После того памятного вечера Бориса Зайкина чуть ли не каждый день таскали в милицию и в КГБ, и, несмотря на то, что, как объяснили ему, в интересах следствия ему не следует ничего рассказывать, он подробно делился своими комментариями, выкладывая все Незнамову.

— И КГБ, и милиция, как я понял, ведут свою игру, — повествовал он. — Я уже давным-давно приметил, что эти плечистые ребята и сам Гриша Тюлькин с милицией и агентами были в большой дружбе. Вместе выпивали в баре, деньги в туалете друг другу передавали, водили девочек в номера. Здесь появлялись и большие начальники из районной администрации. Те, которых я знал. А ведь многих я никогда не видел, может, наш бар посещало и самое высшее городское начальство.

— Но есть среди этих бизнесменов нормальные, порядочные люди, — заметил Незнамов, имея в виду, конечно, в первую очередь своего сына.

— Но, как свидетельствует история, первоначальный капитал, в большинстве случаев, бывает криминального происхождения.

— Ну уж и не всегда! — горячо возразил Незнамов, опять же имея в виду своего сына.

— Даже в нынешнем громадном состоянии английской королевы, — наставительно продолжал Зайкин, — немалую долю составляют деньги, награбленные пиратами Ее Величества. Вспомните Дрейка… А наши пираты будут похлеще! С комсомольским воспитанием, с кегебешной выучкой, с грабительской коммунистической философией — грабь награбленное… Вот и грабят друг друга, убивают…

— Куда же мы в таком случае придем? Неужто наше будущее так мрачно и беспросветно? — уныло произнес Незнамов.

Зайкин помолчал, собираясь с мыслями.

— Я так думаю… Эти теперешние предприниматели, банкиры, словом, как их еще называют, «новые русские», тоже не дураки. В конце концов все равно допрут: никакая, даже самая мощная, охрана не является гарантией безопасности. Гарантия безопасности должна быть общегосударственной, для всех. Поймут, что выгоднее давать деньги государству, чем на оплату собственных охранников. Принять такие законы, чтобы насилию не оставить места в обществе, чтобы самым высшим законом и всей мощью государства охранялась частная собственность. Чтобы не было нищих, обозленных неудачников и бомж, ей, готовых на любое преступление..

— Да, с такой программой вам можно смело идти на выборы в члены Государственной Думы, — усмехнулся Незнамов.

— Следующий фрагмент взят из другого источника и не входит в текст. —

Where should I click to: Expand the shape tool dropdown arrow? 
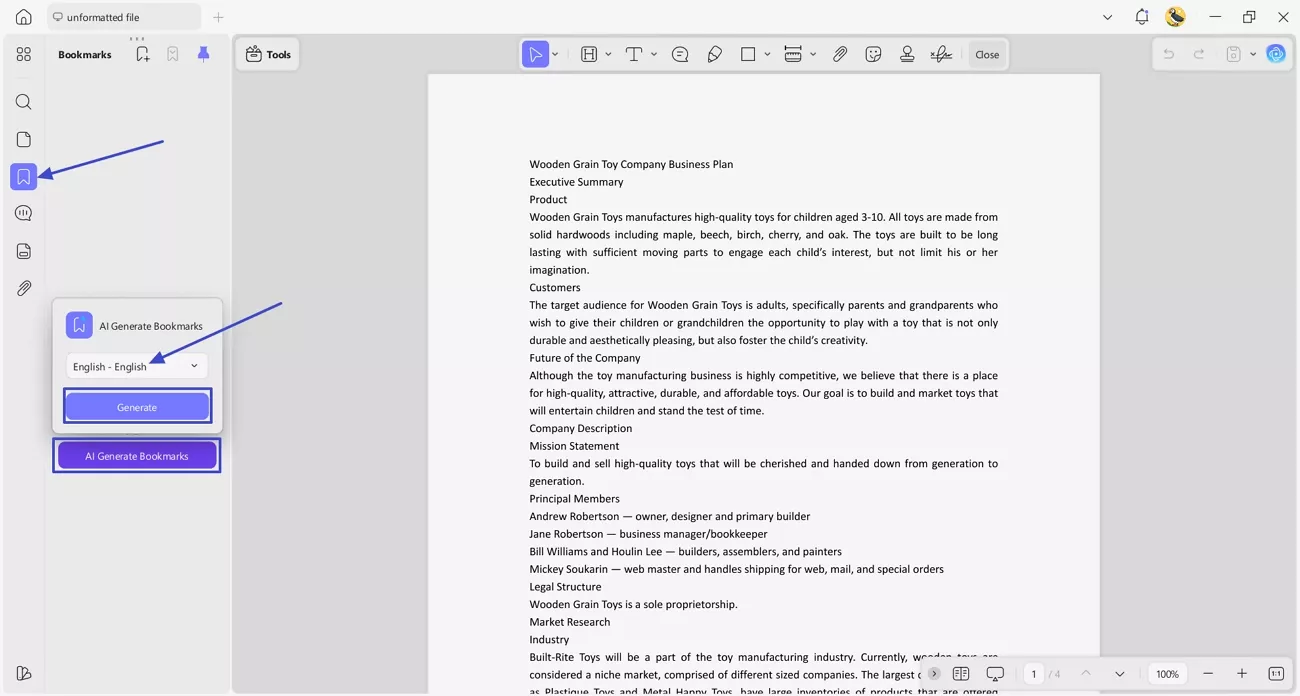tap(767, 53)
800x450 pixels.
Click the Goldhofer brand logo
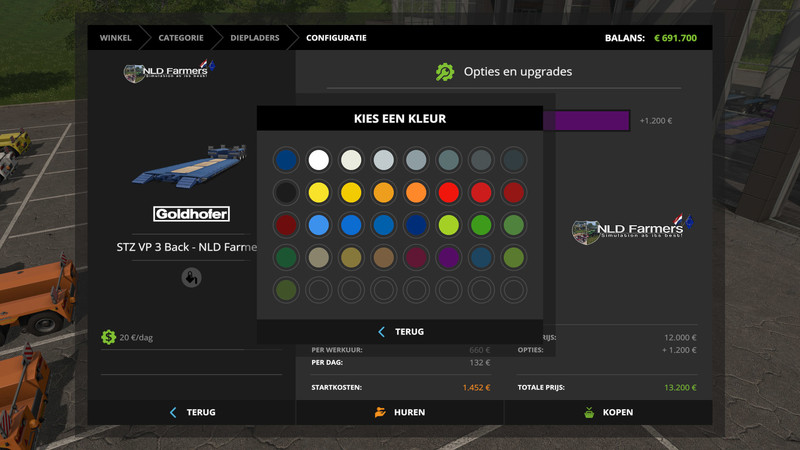pyautogui.click(x=191, y=214)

— Слушайте дальше, — нетерпеливо продолжен Зайкин, покраснев не столько от выпитого джина, сколько от собственной речи. — Как-то я разговорился тут с одним датчанином. Он неплохо объяснялся по-русски. Так вот он говорит, что у них в Дании государство забирает в качестве налогов почти половину заработанных денег. И платят они безработными такое пособие, что им вполне хватает на сносную жизнь. Многие вообще годами, а то и всю жизнь предпочитают ничего не делать… Удивило это, конечно, меня. Ведь наша пропаганда что твердила? Сказал ему, что это, конечно, безобразие. Отдавать добровольно половину своего заработка! Правда, у них бесплатное здравоохранение, образование… Но кормить бездельников! А он мне говорит: все равно это выгоднее и разумнее, чем позволить им выйти на улицы с нашим ленинским лозунгом — грабь награбленное. И я подумал: в этом есть мудрость. Зачем, ему революция, беспорядки, если у него крыша над головой, еда и на выпивку остается?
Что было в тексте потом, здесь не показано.